**YOUR TASK:**
From the passage below on XML conversion toolkits, reproduce word for word the stretch starting at "The ServingXML Toolkit" and ending at "file to XML.".

As organizations look around for data that should be made available by Web services, publishing or data mining,
inevitably they will find data in odd formats. Writing new specialized programs for converting each oddball format into something usable can be a real time consumer. However there are some existing toolkits oriented around the XML pipeline processing concept that may save you a lot of time. I did some digging and located some interesting goodies.
The ServingXML Toolkit
The open source ServingXML toolkit, hosted at SourceForge, supports a wide variety of content transformations. Currently at version 0.5.4, the download from SourceForge includes an extensive set of libraries for parsers and other tools such as the Saxon XSLT processor and the Apache FOP toolkit so that you do not have to chase down other libraries in order to get started.
The architecture is designed to make it easy to add your own custom components. Furthermore, data sources and output formats are not limited to simple files. Here I summarize a few of the many examples provided with the toolkit, just to give you an idea of the flexibility and power available:
- Converting a single CSV (comma separated values) flat file to XML.

**DATA BELOW:**
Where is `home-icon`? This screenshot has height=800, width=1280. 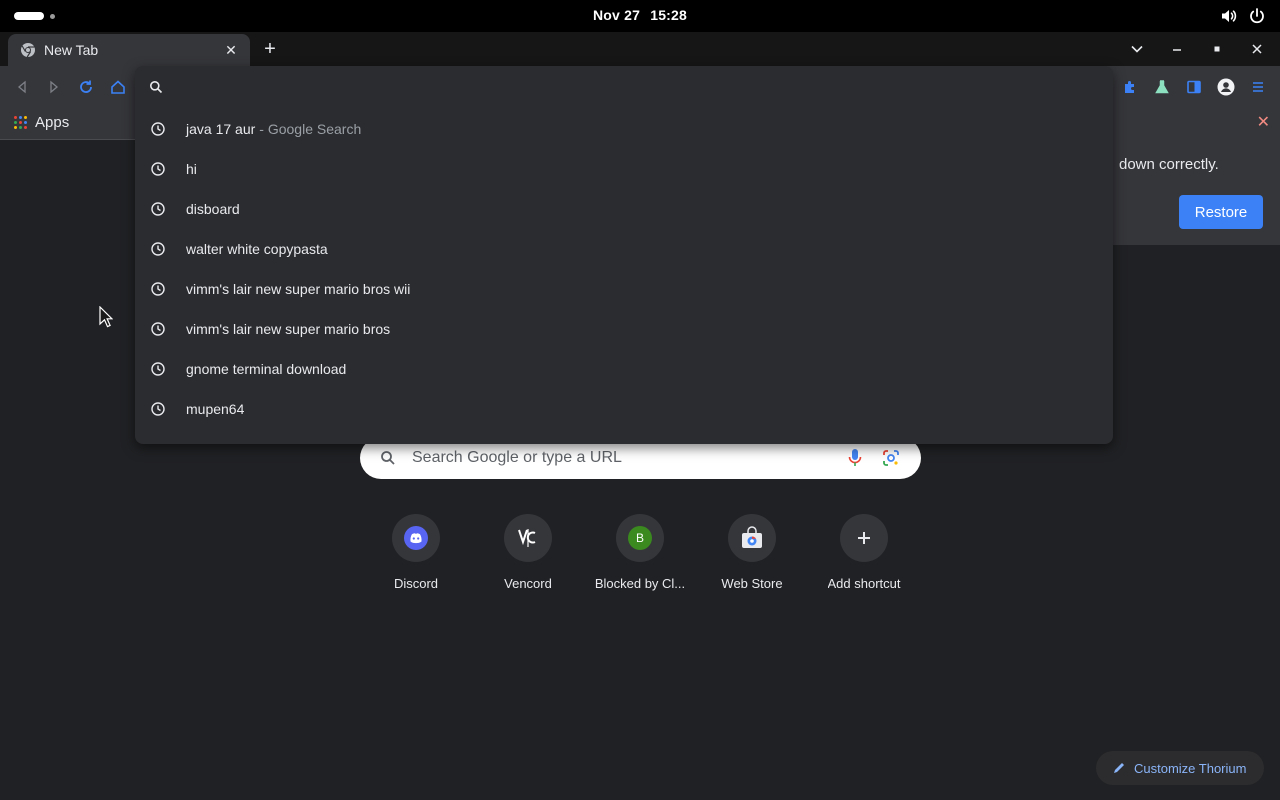 home-icon is located at coordinates (118, 87).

**EXPECTED ANSWER:**
The ServingXML Toolkit
The open source ServingXML toolkit, hosted at SourceForge, supports a wide variety of content transformations. Currently at version 0.5.4, the download from SourceForge includes an extensive set of libraries for parsers and other tools such as the Saxon XSLT processor and the Apache FOP toolkit so that you do not have to chase down other libraries in order to get started.
The architecture is designed to make it easy to add your own custom components. Furthermore, data sources and output formats are not limited to simple files. Here I summarize a few of the many examples provided with the toolkit, just to give you an idea of the flexibility and power available:
- Converting a single CSV (comma separated values) flat file to XML.